Normalizing-Denormalized Tables

  • here is a script i wrote that helps normalise a single table into a number of tables. useful for normalising a database during the development phase.

    [/url]

  • here is a script i wrote that helps normalise a single table into a number of tables. useful for normalising a database during the development phase.

    [/url]

  • here is a script i wrote that helps normalise a single table into a number of tables. useful for normalising a database during the development phase.

    http://www.sqlservercentral.com/scripts/Normalisation/66370/

  • Well done,

    I had a similar challenge during data migration, my solution was by splitting character-delimited values with XQUERY and applying transformation across a whole table.

  • Ed Klein-385786 (11/12/2008)


    I'm just saying it would be nice. Do you have to go to that much effort to sum a numeric field? Why shouldn't accumulating text be as easy.

    It's far from impossible, but the main issue is that you can't quite predict results as you're used from working with numbers.

    Assume you'd be aggregating 3 records. The SUM would do 1 + 2 + 3 and the result would be 6. It doesn't really matter if internally it does 1 + 2 + 3 or 1 + 3 + 2 or 3 + 2 + 1 or etc...

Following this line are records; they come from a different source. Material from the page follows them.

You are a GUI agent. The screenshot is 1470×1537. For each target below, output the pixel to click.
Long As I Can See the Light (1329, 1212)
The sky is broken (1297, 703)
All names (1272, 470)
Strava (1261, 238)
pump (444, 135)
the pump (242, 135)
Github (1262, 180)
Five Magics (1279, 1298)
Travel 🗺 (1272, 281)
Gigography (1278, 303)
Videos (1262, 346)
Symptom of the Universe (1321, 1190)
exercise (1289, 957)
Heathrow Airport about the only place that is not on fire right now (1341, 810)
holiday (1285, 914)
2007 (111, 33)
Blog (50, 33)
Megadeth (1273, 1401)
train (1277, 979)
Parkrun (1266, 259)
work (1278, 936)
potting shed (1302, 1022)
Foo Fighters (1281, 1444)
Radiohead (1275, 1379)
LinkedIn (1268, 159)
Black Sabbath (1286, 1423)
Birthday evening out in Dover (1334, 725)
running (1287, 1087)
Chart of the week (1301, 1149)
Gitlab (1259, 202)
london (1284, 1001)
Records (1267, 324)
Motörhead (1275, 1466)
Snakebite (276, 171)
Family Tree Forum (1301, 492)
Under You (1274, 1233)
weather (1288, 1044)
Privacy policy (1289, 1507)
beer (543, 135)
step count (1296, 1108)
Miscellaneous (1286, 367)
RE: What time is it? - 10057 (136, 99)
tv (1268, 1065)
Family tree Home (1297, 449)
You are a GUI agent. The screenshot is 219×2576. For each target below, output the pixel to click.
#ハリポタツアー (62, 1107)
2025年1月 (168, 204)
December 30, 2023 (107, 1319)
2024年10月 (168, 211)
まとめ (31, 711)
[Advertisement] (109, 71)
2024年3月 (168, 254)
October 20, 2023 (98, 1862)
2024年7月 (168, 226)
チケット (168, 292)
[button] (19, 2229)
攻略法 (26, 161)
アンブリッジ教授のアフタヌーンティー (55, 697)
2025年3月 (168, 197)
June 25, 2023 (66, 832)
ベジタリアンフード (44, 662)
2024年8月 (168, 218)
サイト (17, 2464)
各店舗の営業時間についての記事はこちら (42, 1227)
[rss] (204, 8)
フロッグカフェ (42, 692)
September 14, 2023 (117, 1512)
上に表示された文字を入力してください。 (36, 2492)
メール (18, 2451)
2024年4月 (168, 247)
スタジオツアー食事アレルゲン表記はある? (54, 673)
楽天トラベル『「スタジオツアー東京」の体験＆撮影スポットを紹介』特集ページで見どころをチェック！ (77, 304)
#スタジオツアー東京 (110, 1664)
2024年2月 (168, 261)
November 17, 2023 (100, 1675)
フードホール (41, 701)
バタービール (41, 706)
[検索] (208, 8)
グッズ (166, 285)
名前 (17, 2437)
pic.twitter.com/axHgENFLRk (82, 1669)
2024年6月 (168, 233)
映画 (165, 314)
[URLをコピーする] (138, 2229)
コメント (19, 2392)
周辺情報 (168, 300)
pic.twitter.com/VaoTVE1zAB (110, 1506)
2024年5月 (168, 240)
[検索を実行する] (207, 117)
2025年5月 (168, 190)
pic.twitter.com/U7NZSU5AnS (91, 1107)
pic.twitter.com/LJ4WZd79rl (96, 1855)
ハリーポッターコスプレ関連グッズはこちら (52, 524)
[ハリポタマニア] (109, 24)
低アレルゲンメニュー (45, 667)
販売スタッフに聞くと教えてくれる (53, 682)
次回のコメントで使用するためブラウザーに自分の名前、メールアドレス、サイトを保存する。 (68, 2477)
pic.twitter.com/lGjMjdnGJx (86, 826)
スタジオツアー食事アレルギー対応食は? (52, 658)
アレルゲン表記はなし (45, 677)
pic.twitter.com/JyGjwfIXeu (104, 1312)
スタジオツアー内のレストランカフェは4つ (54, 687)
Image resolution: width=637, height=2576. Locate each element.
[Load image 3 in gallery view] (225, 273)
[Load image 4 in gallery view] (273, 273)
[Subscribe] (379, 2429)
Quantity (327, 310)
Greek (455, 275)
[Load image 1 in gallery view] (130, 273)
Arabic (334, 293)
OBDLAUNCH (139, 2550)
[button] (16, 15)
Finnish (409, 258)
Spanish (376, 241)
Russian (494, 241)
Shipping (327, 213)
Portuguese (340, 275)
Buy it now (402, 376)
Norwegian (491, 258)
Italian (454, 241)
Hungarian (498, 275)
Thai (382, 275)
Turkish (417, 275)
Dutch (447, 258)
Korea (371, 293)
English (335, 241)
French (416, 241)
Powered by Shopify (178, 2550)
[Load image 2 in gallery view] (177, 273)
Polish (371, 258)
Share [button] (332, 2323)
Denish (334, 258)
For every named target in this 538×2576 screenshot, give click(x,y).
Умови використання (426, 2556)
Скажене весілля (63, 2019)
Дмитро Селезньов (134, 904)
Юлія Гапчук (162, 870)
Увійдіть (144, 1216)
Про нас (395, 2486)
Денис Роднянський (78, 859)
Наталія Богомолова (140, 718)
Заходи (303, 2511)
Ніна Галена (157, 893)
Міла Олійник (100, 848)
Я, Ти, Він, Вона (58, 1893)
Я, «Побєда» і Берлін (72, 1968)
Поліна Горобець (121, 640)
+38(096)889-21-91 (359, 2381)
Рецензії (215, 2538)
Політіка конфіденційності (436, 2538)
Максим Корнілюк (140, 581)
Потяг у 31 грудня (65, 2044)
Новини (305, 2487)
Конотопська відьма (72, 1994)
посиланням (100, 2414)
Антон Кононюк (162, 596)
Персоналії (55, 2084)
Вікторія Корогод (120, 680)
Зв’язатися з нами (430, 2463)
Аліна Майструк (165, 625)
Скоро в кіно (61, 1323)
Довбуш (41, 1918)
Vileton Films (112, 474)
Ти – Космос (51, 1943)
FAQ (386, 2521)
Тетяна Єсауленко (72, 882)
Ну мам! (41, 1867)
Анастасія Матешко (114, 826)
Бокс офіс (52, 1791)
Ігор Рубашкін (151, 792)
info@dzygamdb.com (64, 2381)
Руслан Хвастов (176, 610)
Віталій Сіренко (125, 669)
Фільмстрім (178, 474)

    However, if you're accumulating text, then it does become relevant in what order the records get processed. A + B + C = ABC is a different result from A + C + B = ACB, or C + B + A = CBA etc...

    Given the way SQLCLR aggregations are coded it gets difficult quickly on how you want to implement this in order to get a consistent result; for things like COUNT(), SUM(), AVG(), MIN(), MAX() order has no influence and you can simply 'stream' through the input updating some working variables that then get returned in the end (after some minor processing). The amount of resources needed for this is rather low. But, if you want to have consistent results for the ACCTEXT() by e.g. sorting the values first, this means you have to bring them ALL in memory first, sort them along the way, then copy everything into one giant string and then return that again. And as if that's not bad enough already, if the Query Optimizer would decide to split the work over multiple threads this also includes merging the (presorted) data in the final step, sort it again and then do the conversion to one big string.

    It's not un-doable, in fact I bet that if you google for it you're bound to find some implementations that are likely more worked out than what I just typed out of my head above. But from a "what's going on behind the scenes" point of view things could get ugly really fast I think.

  • Plus, now you've messed with the vendor's code. Say they push an update expecting to modify the table, but now it is a view...and the update fails. you've just fallen to the bottom if their support queue.

  • Am I the only one bothered by the lack of unique constraint/index on the natural keys in in the new tables.

    The new design allows the insertion of duplicate entries for GroupName and ResourceName.

  • You can get rid of that ugly function with cursor. You can implement the same thing in the view itself. You are slowing down the performance even more though you are trying to normalize.

  • I was coming here to post the same thing as the comment above, there is no need to use cursors for this , the performance hit from using them is too much.

    a stuff function, using as parameter the select statement that returns xml would be much faster.

  • arnipetursson (11/1/2013)


    Am I the only one bothered by the lack of unique constraint/index on the natural keys in in the new tables.

    The new design allows the insertion of duplicate entries for GroupName and ResourceName.

    No, you're not the only one (see here)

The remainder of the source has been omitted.